_TEXTE SOURCE_
Je suis allée voir ce film avec quelques à priori. Tout d’abord à cause du battage fait par une certaine presse qui voit en cet opus le chef-d’œuvre absolu et une autre qui pointe du doigt sa totale indigence. Trop de trop ne pouvait manquer d’aiguiser ma curiosité et m’inciter à me forger ma propre opinion. Que Xavier Dolan soit un jeune cinéaste doué, nous le savions depuis ses débuts à l’âge de 20 ans. Il en a aujourd’hui 27 et s’affirme avec plus de maturité, façonnant son style non sans quelques maladresses mais un souci constant d’originalité et une quête soucieuse du dire vrai et de l’image juste.

_TÂCHES À EFFECTUER_
• a. Quel âge a aujourd’hui Xavier Dolan d’après le texte source ?
• b. Reproduisez fidèlement le passage du texte source qui commence à « Je suis allée » et se termine à « de l’image juste. ».

_EXTRAIT DES DONNÉES_

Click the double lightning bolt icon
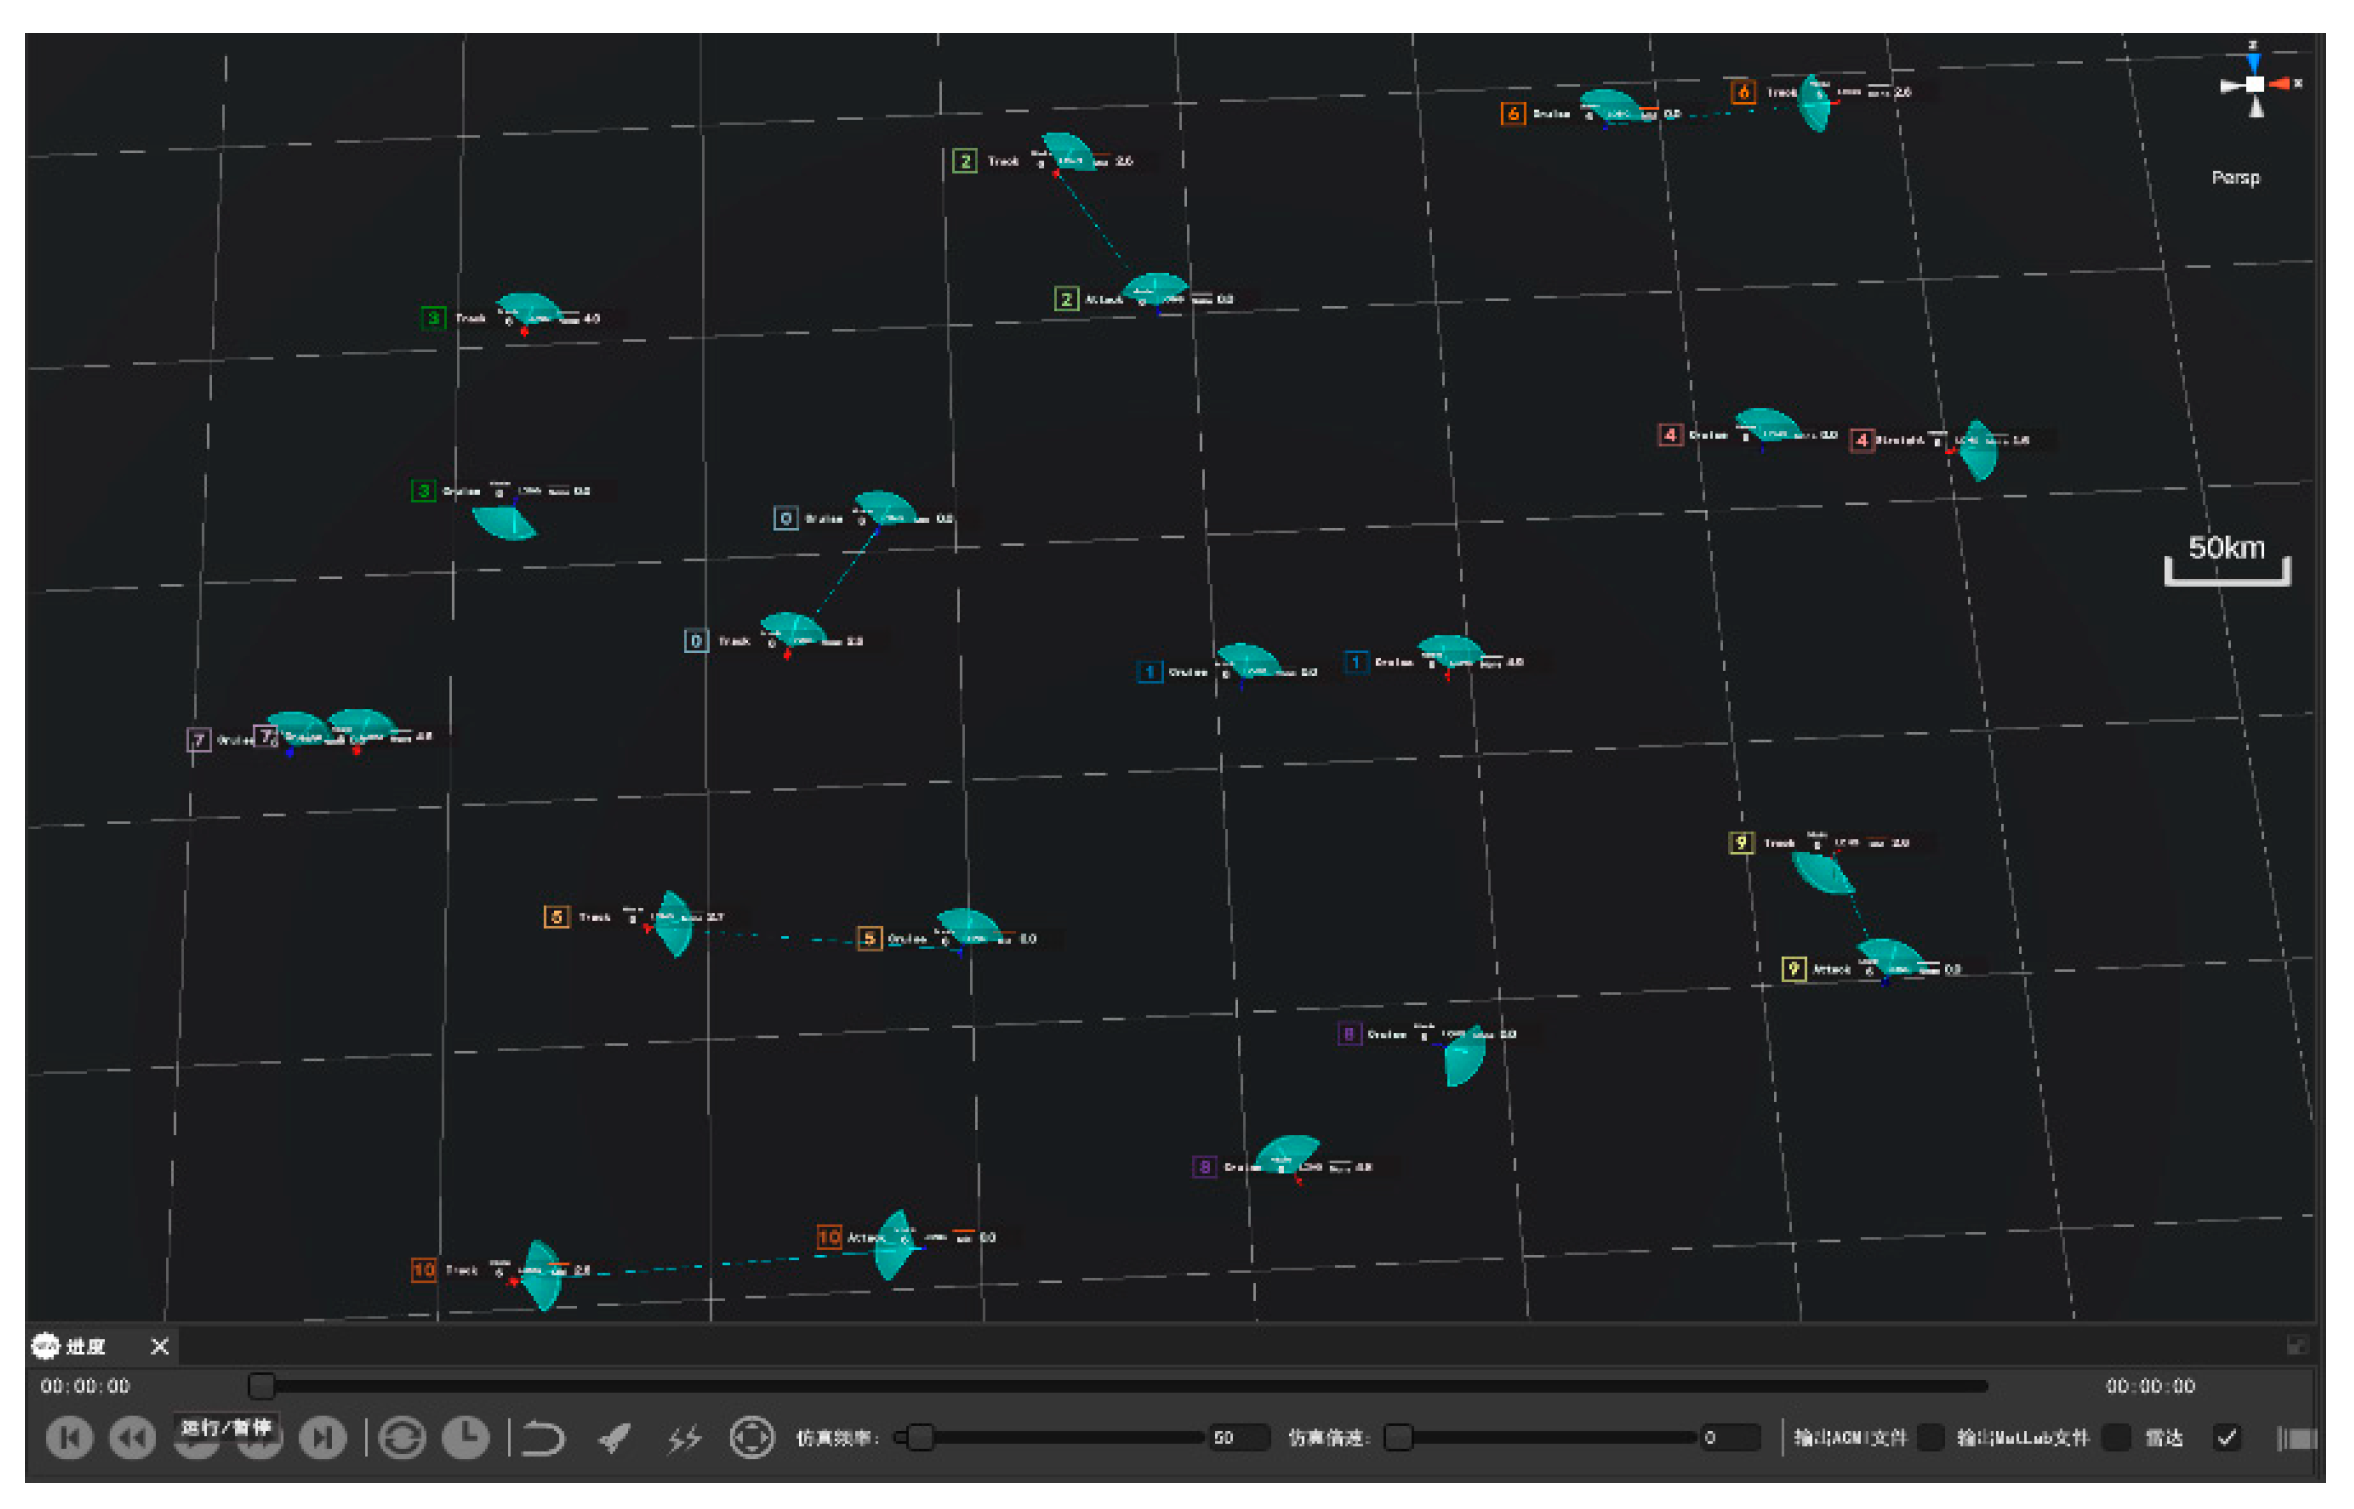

_RÉPONSES AUX EXERCICES_
• a. Il a 27 ans.

• b.
Je suis allée voir ce film avec quelques à priori. Tout d’abord à cause du battage fait par une certaine presse qui voit en cet opus le chef-d’œuvre absolu et une autre qui pointe du doigt sa totale indigence. Trop de trop ne pouvait manquer d’aiguiser ma curiosité et m’inciter à me forger ma propre opinion. Que Xavier Dolan soit un jeune cinéaste doué, nous le savions depuis ses débuts à l’âge de 20 ans. Il en a aujourd’hui 27 et s’affirme avec plus de maturité, façonnant son style non sans quelques maladresses mais un souci constant d’originalité et une quête soucieuse du dire vrai et de l’image juste.